Realizing that disagreeing with LFR is usually risky, ...

I have never used the old style, but do not think that has any bearing on the top mount levers.

I've used top mounts for a few of years with road calipers, cantis, V-brake/Travel Agents and road discs. I use them for road and path which is what this post is about, not single track.

They are under $20
[EDIT: Sorry, I copied the wrong address the first time.] http://www.nashbar.com/profile.cfm?sku=10888&srccode=1142&PID=484346

I don't see why anyone would have a problem using them any more than any other lever. They work and feel like an mtb lever only without as much power since they are usually attached to less powerful caliper types. They are no more "specific" than the mtb levers that come on comfort, hybrid, etc. New riders do go over the bars a lot, but it's not the lever's fault.

Below are pics of my old setup, my wife's current setup and my current setup. Note the computer mounts and room for more. (Also note the further heresy on the other end of the cables on my current bike - more on this in a later post). 

My biggest problem with them is when I come up to a red light on one of my bikes WITHOUT them and sit up and reach for the levers that aren't there.

TF


----------



## lonefrontranger (Feb 5, 2004)

*specifically*

why I neither like nor recommend them for beginners (this is the beginners' forum, after all).

Topmounts (realising they are the equivalent of a flat bar setup) make it remarkably easy for a newbee to 'panic' lock a skinny tyre by grabbing a full double handful of brakes, and especially on pavement in situations where a panic grab is likely to occur. 

With a normal hood mount brake lever, you're typically not getting a full, four-fingered panic grab on... unless you're in the drops, meaning your centre of gravity is typically lowered.
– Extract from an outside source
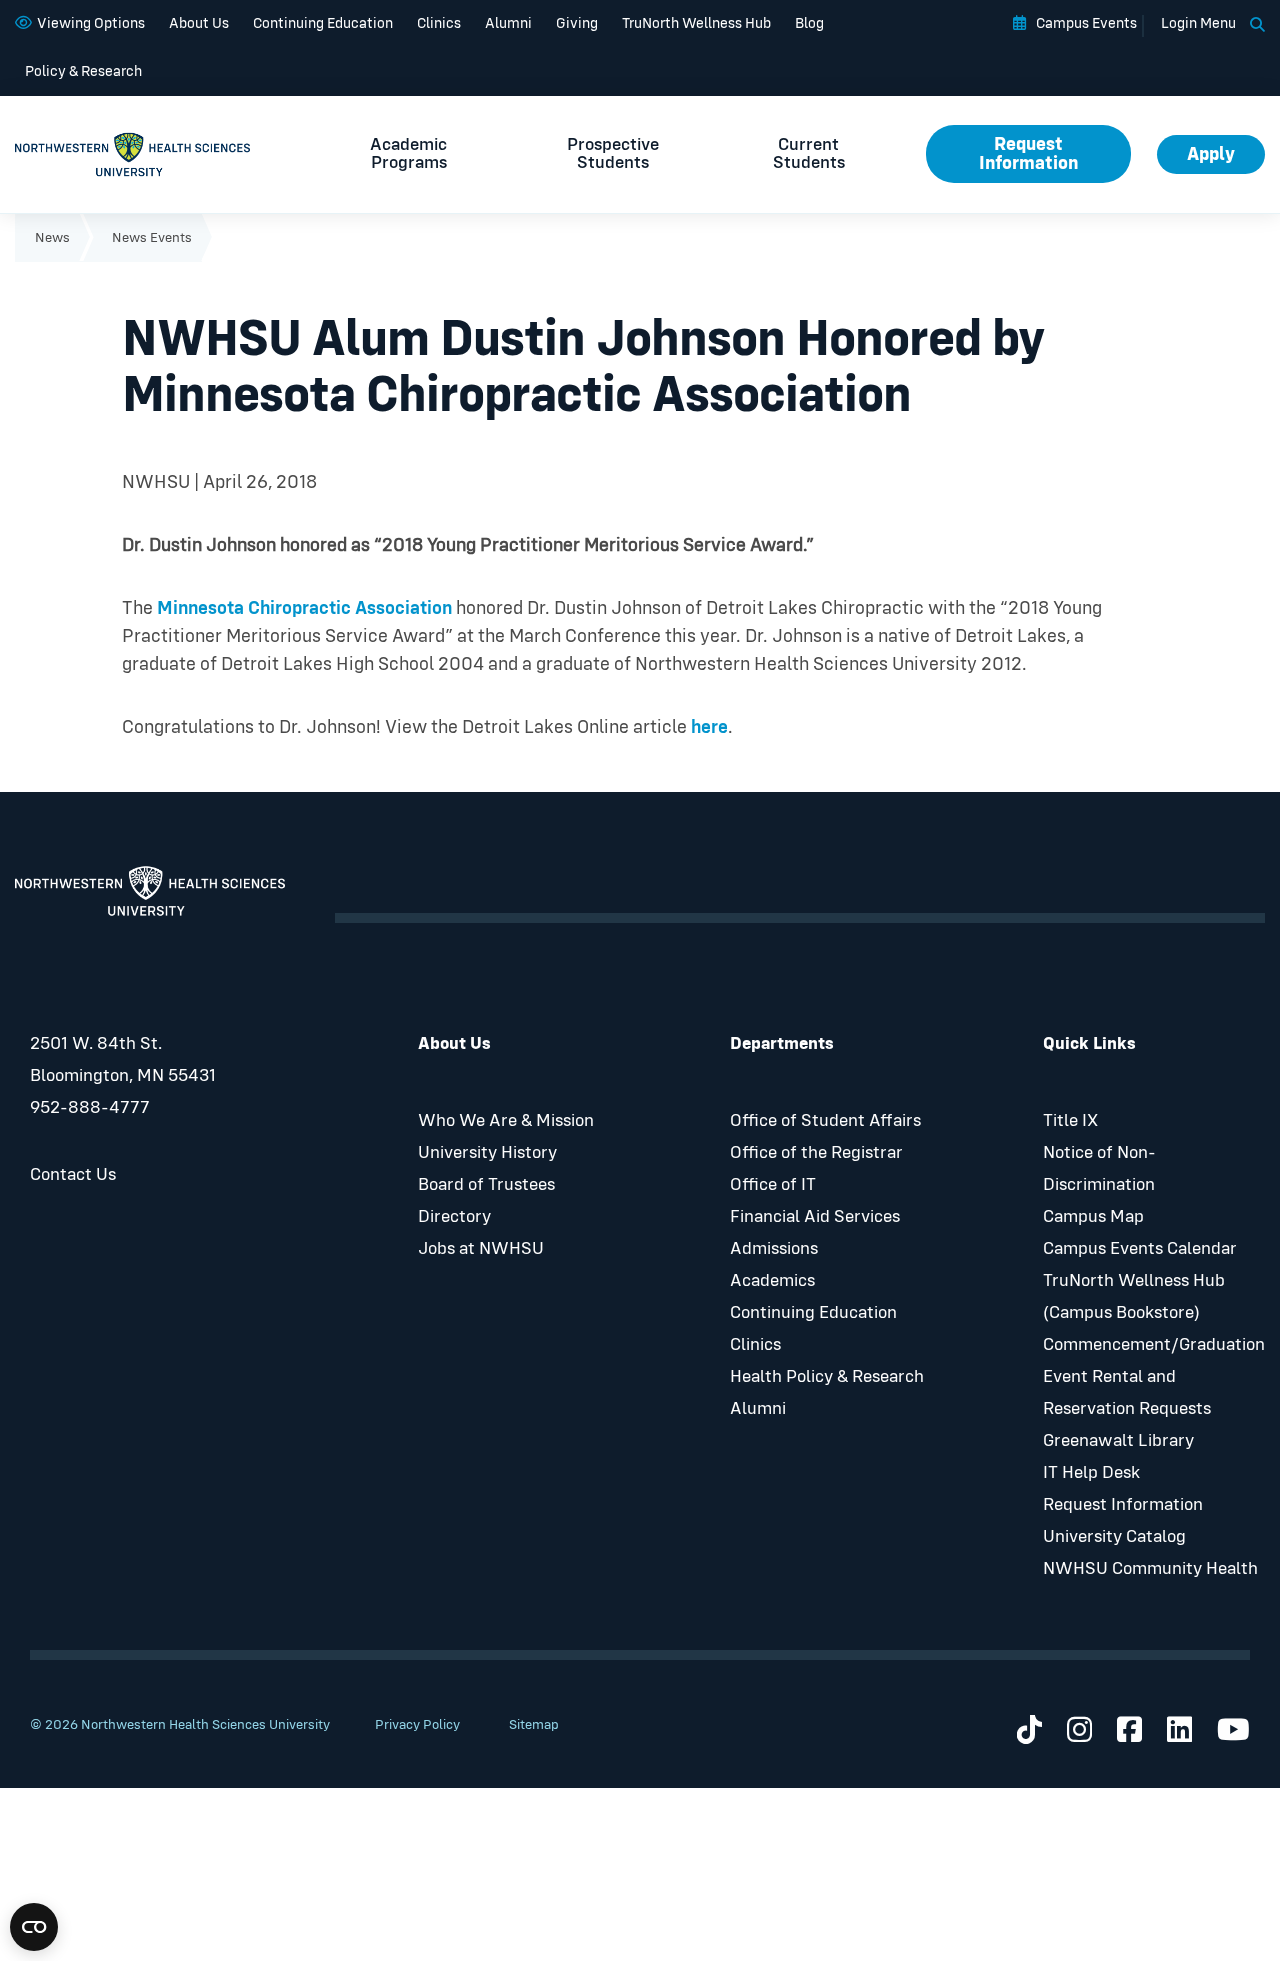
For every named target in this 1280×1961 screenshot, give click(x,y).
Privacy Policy (417, 1725)
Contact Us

Even then, your hand positioning makes it highly unlikely you've got a full-fisted grip, owing to hand positioning vs. leverage of a vertical brake lever as opposed to a horizontal one.

Proper use of topmount brakes ON A SKINNY TYRED bicycle means no more than a 2 fingered grip, with modulation, with weight back off the saddle. Preferably one finger.

Most newbees don't understand this, nor have they ridden offroad enough to understand what modulation and correct weight adjustment is all about.

Going over the bars on pavement introduces significantly more risk of injury than on dirt, IMO.

Due to physics, and the strengths of newer dual-pivot and cantilever systems, the contact patch on a skinny tyre is very rapidly and easily overwhelmed, particularly on pavement, and especially in a panic situation where sand, wet or other circumstances are likely to be at play.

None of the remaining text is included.